**Exercise instructions**
In every line of the data below, change "Find the location of a particular element" to "Locate a specific element" and leave everything else as it is.

**Data listing**

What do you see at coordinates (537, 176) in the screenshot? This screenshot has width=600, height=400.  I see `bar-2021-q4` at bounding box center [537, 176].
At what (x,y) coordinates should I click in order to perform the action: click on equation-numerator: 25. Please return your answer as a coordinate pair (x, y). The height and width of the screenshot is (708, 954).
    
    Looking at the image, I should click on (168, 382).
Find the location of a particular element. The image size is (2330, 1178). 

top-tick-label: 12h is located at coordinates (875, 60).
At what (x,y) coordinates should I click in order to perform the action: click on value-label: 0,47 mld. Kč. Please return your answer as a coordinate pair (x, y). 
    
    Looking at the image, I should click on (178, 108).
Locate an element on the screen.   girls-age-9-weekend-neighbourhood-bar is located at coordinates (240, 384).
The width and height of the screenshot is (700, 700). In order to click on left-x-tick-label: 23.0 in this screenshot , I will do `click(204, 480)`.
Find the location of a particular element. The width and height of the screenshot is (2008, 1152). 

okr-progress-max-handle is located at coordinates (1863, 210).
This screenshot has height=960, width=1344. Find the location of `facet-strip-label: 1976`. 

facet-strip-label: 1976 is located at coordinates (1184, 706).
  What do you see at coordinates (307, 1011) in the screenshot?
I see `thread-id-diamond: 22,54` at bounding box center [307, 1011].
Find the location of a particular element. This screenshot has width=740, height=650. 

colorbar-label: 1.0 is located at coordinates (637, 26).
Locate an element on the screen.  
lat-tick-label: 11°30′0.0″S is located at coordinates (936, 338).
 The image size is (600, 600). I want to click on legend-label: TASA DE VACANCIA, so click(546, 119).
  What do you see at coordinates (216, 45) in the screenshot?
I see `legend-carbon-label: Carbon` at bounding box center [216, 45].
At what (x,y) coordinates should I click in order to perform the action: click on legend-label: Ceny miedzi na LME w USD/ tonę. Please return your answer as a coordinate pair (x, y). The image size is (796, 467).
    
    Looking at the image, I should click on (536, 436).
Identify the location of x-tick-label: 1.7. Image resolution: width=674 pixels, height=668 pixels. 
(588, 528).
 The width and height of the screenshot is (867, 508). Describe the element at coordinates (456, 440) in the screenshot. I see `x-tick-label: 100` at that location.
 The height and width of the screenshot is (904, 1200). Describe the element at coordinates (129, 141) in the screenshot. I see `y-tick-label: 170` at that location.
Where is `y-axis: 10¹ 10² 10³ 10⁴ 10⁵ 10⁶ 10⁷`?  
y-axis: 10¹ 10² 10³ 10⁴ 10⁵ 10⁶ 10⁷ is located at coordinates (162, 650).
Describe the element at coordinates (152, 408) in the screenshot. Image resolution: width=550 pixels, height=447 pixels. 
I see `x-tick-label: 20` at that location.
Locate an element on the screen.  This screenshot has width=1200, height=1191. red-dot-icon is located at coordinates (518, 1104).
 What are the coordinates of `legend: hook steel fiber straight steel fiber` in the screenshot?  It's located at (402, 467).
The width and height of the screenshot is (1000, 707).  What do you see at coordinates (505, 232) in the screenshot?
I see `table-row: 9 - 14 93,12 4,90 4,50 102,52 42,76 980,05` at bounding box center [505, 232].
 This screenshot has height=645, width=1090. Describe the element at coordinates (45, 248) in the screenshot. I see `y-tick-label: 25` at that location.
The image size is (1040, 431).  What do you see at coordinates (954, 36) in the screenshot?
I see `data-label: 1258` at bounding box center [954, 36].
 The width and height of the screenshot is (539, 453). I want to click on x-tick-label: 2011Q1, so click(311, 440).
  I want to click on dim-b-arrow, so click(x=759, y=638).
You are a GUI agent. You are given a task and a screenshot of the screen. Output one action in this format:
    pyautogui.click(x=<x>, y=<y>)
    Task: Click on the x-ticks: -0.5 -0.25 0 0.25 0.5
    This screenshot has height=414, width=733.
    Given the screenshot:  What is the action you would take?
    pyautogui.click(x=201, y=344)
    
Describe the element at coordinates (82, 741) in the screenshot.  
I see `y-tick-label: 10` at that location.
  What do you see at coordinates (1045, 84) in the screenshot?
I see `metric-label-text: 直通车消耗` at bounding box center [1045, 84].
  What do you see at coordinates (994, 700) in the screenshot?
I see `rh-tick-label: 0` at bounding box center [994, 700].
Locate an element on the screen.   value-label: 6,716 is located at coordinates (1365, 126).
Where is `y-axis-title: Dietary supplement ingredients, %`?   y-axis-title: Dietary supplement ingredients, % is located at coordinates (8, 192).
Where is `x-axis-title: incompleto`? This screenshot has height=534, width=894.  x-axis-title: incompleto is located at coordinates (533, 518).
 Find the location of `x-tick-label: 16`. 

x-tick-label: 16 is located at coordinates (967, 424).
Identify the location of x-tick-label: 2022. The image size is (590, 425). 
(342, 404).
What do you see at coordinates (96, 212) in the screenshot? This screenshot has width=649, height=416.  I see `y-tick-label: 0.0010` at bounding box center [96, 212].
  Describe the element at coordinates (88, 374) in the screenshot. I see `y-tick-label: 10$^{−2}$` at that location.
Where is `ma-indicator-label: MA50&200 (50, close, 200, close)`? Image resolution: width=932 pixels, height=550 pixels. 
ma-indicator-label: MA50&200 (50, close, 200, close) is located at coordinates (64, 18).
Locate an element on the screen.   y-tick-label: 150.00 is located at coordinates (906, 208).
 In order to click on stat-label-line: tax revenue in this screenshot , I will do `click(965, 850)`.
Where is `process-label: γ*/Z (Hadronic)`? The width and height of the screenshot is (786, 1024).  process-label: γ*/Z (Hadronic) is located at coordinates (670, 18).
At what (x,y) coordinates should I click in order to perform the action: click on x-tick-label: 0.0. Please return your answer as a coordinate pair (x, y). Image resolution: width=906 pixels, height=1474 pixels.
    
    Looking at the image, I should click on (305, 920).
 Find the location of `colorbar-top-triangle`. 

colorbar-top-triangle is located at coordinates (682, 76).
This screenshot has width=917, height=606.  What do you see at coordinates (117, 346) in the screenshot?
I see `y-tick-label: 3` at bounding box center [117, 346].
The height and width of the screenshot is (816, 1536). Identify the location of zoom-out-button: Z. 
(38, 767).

**Answer for the task**
What do you see at coordinates (537, 176) in the screenshot? This screenshot has width=600, height=400.  I see `bar-2021-q4` at bounding box center [537, 176].
At what (x,y) coordinates should I click in order to perform the action: click on equation-numerator: 25. Please return your answer as a coordinate pair (x, y). The height and width of the screenshot is (708, 954).
    
    Looking at the image, I should click on (168, 382).
Locate a specific element. The image size is (2330, 1178). 

top-tick-label: 12h is located at coordinates (875, 60).
At what (x,y) coordinates should I click in order to perform the action: click on value-label: 0,47 mld. Kč. Please return your answer as a coordinate pair (x, y). 
    
    Looking at the image, I should click on (178, 108).
Locate an element on the screen.   girls-age-9-weekend-neighbourhood-bar is located at coordinates (240, 384).
The width and height of the screenshot is (700, 700). In order to click on left-x-tick-label: 23.0 in this screenshot , I will do `click(204, 480)`.
Locate a specific element. The width and height of the screenshot is (2008, 1152). 

okr-progress-max-handle is located at coordinates (1863, 210).
This screenshot has height=960, width=1344. Find the location of `facet-strip-label: 1976`. 

facet-strip-label: 1976 is located at coordinates (1184, 706).
  What do you see at coordinates (307, 1011) in the screenshot?
I see `thread-id-diamond: 22,54` at bounding box center [307, 1011].
Locate a specific element. This screenshot has width=740, height=650. 

colorbar-label: 1.0 is located at coordinates (637, 26).
Locate an element on the screen.  
lat-tick-label: 11°30′0.0″S is located at coordinates (936, 338).
 The image size is (600, 600). I want to click on legend-label: TASA DE VACANCIA, so click(546, 119).
  What do you see at coordinates (216, 45) in the screenshot?
I see `legend-carbon-label: Carbon` at bounding box center [216, 45].
At what (x,y) coordinates should I click in order to perform the action: click on legend-label: Ceny miedzi na LME w USD/ tonę. Please return your answer as a coordinate pair (x, y). The image size is (796, 467).
    
    Looking at the image, I should click on (536, 436).
Identify the location of x-tick-label: 1.7. Image resolution: width=674 pixels, height=668 pixels. 
(588, 528).
 The width and height of the screenshot is (867, 508). Describe the element at coordinates (456, 440) in the screenshot. I see `x-tick-label: 100` at that location.
 The height and width of the screenshot is (904, 1200). Describe the element at coordinates (129, 141) in the screenshot. I see `y-tick-label: 170` at that location.
Where is `y-axis: 10¹ 10² 10³ 10⁴ 10⁵ 10⁶ 10⁷`?  
y-axis: 10¹ 10² 10³ 10⁴ 10⁵ 10⁶ 10⁷ is located at coordinates (162, 650).
Describe the element at coordinates (152, 408) in the screenshot. Image resolution: width=550 pixels, height=447 pixels. 
I see `x-tick-label: 20` at that location.
Locate an element on the screen.  This screenshot has width=1200, height=1191. red-dot-icon is located at coordinates (518, 1104).
 What are the coordinates of `legend: hook steel fiber straight steel fiber` in the screenshot?  It's located at (402, 467).
The width and height of the screenshot is (1000, 707).  What do you see at coordinates (505, 232) in the screenshot?
I see `table-row: 9 - 14 93,12 4,90 4,50 102,52 42,76 980,05` at bounding box center [505, 232].
 This screenshot has height=645, width=1090. Describe the element at coordinates (45, 248) in the screenshot. I see `y-tick-label: 25` at that location.
The image size is (1040, 431).  What do you see at coordinates (954, 36) in the screenshot?
I see `data-label: 1258` at bounding box center [954, 36].
 The width and height of the screenshot is (539, 453). I want to click on x-tick-label: 2011Q1, so click(311, 440).
  I want to click on dim-b-arrow, so click(x=759, y=638).
You are a GUI agent. You are given a task and a screenshot of the screen. Output one action in this format:
    pyautogui.click(x=<x>, y=<y>)
    Task: Click on the x-ticks: -0.5 -0.25 0 0.25 0.5
    This screenshot has height=414, width=733.
    Given the screenshot:  What is the action you would take?
    pyautogui.click(x=201, y=344)
    
Describe the element at coordinates (82, 741) in the screenshot.  
I see `y-tick-label: 10` at that location.
  What do you see at coordinates (1045, 84) in the screenshot?
I see `metric-label-text: 直通车消耗` at bounding box center [1045, 84].
  What do you see at coordinates (994, 700) in the screenshot?
I see `rh-tick-label: 0` at bounding box center [994, 700].
Locate an element on the screen.   value-label: 6,716 is located at coordinates (1365, 126).
Where is `y-axis-title: Dietary supplement ingredients, %`?   y-axis-title: Dietary supplement ingredients, % is located at coordinates (8, 192).
Where is `x-axis-title: incompleto`? This screenshot has height=534, width=894.  x-axis-title: incompleto is located at coordinates (533, 518).
 Find the location of `x-tick-label: 16`. 

x-tick-label: 16 is located at coordinates (967, 424).
Identify the location of x-tick-label: 2022. The image size is (590, 425). 
(342, 404).
What do you see at coordinates (96, 212) in the screenshot? This screenshot has width=649, height=416.  I see `y-tick-label: 0.0010` at bounding box center [96, 212].
  Describe the element at coordinates (88, 374) in the screenshot. I see `y-tick-label: 10$^{−2}$` at that location.
Where is `ma-indicator-label: MA50&200 (50, close, 200, close)`? Image resolution: width=932 pixels, height=550 pixels. 
ma-indicator-label: MA50&200 (50, close, 200, close) is located at coordinates (64, 18).
Locate an element on the screen.   y-tick-label: 150.00 is located at coordinates (906, 208).
 In order to click on stat-label-line: tax revenue in this screenshot , I will do `click(965, 850)`.
Where is `process-label: γ*/Z (Hadronic)`? The width and height of the screenshot is (786, 1024).  process-label: γ*/Z (Hadronic) is located at coordinates (670, 18).
At what (x,y) coordinates should I click in order to perform the action: click on x-tick-label: 0.0. Please return your answer as a coordinate pair (x, y). Image resolution: width=906 pixels, height=1474 pixels.
    
    Looking at the image, I should click on (305, 920).
 Find the location of `colorbar-top-triangle`. 

colorbar-top-triangle is located at coordinates (682, 76).
This screenshot has width=917, height=606.  What do you see at coordinates (117, 346) in the screenshot?
I see `y-tick-label: 3` at bounding box center [117, 346].
The height and width of the screenshot is (816, 1536). Identify the location of zoom-out-button: Z. 
(38, 767).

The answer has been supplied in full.